Kemudian wajib bagi kita untuk tidak melupakan bahwa membaca al-Qur’an dengan mushaf setelah menyebarnya mushaf Abu Bakar RA baik dalam masa akhir kepemimpinan beliau atau pada masa sayyidina Umar RA tidak bertentangan dengan mushaf Utsman RA dan inilah pemahaman yang semestinya.
Dalam kitab al-Itqon dijelaskan bahwa para shahabat sepakat atas penyalinan kembali tulisan Mushaf Utsmani itu dari lampiran-lampiran yang talah ditulis pada masa Abu Bakar RA dan mereka juga sepakat untuk meninggalkan selainnya.
Termasuk dalil yang paling kuat atas ijma shahabat dan tabi’in atas keberadaan Mushaf Utsmani yaitu sesungguhnya para demonstran yang melawan Utsman RA menganggap besar urusan yang mereka permasalahkan namun mereka tidak mempermasalahkan sedikitpun perihal mushaf tersebut bahkan mereka ikut menyetujuinya.
i9I
Mushaf Ali RA
Tidak ada riwayat valid yang menjelaskan bahwa Ali RA ikut perang begitu juga Hasan RA maupun Husain RA pada masa ketiga khalifah sebelumnya. Mereka disibukkan dengan al-Qur’an dan penulisannya kedalam mushaf. Telah diriwayatkan berbagai macam hadits shahih dari Rasulullah SAW yang menerangkan bahwa ahlu bait konsentrasi dalam memahami al-Qur’an sebagaimana difahami dari shohih Bukhori dari Ali radliallahu anhu wa karromallahu wajhahu.
Termasuknya yaitu hadits yang mengkhabarkan bahwa ahlu bait sebanding dengan al-Qur’an dan juga hadits yang menerangkan tentang kedudukan sayyidina Ali RA yang berbunyi:
أَنَا مَدِيْنَةُ اْلعِلْمِ وَعَلِيٌّ بَابُهَا.
“Aku adalah kotanya ilmu sedangkan Ali adalah pintunya.”
Hadits ini oleh sebagian ulama dikategorikan hadits mutawatir dan banyak karangan perihal hadits tersebut. Dan sayyidina Umar RA sungguh telah berlindung dari permasalahan rumit yang hanya bisa diuraikan sayyidina Ali RA.
Dari Ma’mar bin Wahb bin Abdillah bin Abu Thufail, beliau berkata: “Aku menyaksikan Ali RA berkhothbah sambil berkata: “Bertanyalah kalian kepadaku! Maka demi Allah janganlah kalian bertanya kepadaku tentang sesuatu kecuali aku mangkhabarkan sendiri kepada kalian tentang hal itu. Namun bertanyalah kepadaku tentang kitab Allah! Maka demi Allah tidak ada satu ayat pun melainkan aku mengetahui bahwa apakah pada saat malam hari ayat diturunkan atau siang hari, di daratan atau di pegunungan.”

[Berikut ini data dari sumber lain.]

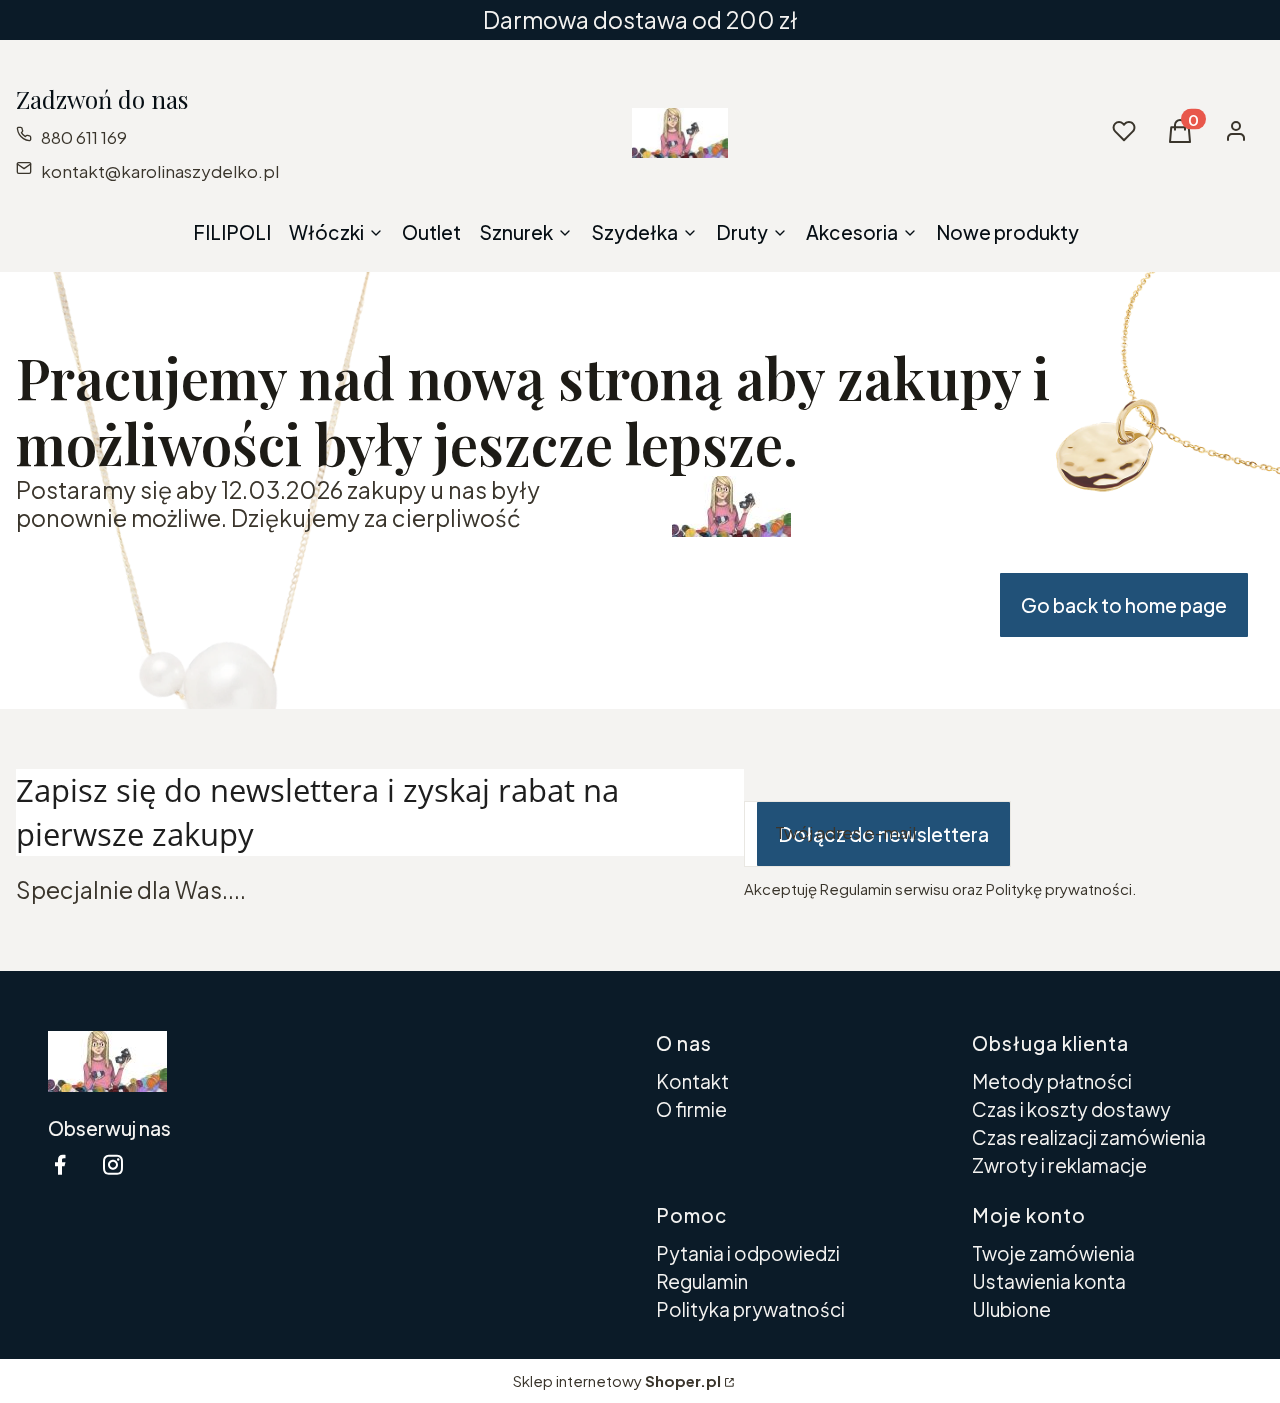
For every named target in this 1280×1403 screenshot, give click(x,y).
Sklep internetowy (617, 1380)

Dalam satu riwayat, beliau berkata: “Demi Allah tidak turun satu ayat melainkan aku mengetahuinya tentang apa dan dimana ayat diturunkan. Sesungguhnya Allah telah menganugerahkan kepadaku akal cemerlang dan lisan yang terampil.”Diriwayatkan dari Ibnu Mas’ud sebuah hadits yang searti dengan hadits tersebut.
Dan selaras dengan apa yang telah kami sebutkan tadi bahwa ahlu bait sebanding dengan al-Qur’an yaitu mereka ahlul bait diistimewakan –mereka ialah kepala ahlu bait dan kerabat Rasulullah- dengan memberikan kepada mereka khumusul khumus (empat persen dari harta hasil perang) dan jelaslah bagi kita rahasia dari sabda Rasulullah SAW tentang mereka.
Dan setelah itu datang para imam dari keturunan ahlul bait seperti Zainal Abidin, al-Baqir, as-Shodiq, Zaid bin Ali bin al-Husain dan lainnya dari ulama ahli tafsir al-Qur’an dan terkadang berfatwa secara terang-terangan dan terkadang secara rahasia karena takut dari Bani Umayyah dan Bani Abbas pada masa-masa pemerintahan mereka.
Ketika kami tambahkan bahwa Ibnu Abbas RA yang dijuluki Habrul Ummah dan Tarjumanul Qur’an, dan murid senior sayyidina Ali RA, maka menjadi jelas bagi kita rahasia pengkhususan ahlul bait Rasulullah SAW dengan memberikan khumusul khumus dari harta ghonimah seperti yang kami jelaskan tadi.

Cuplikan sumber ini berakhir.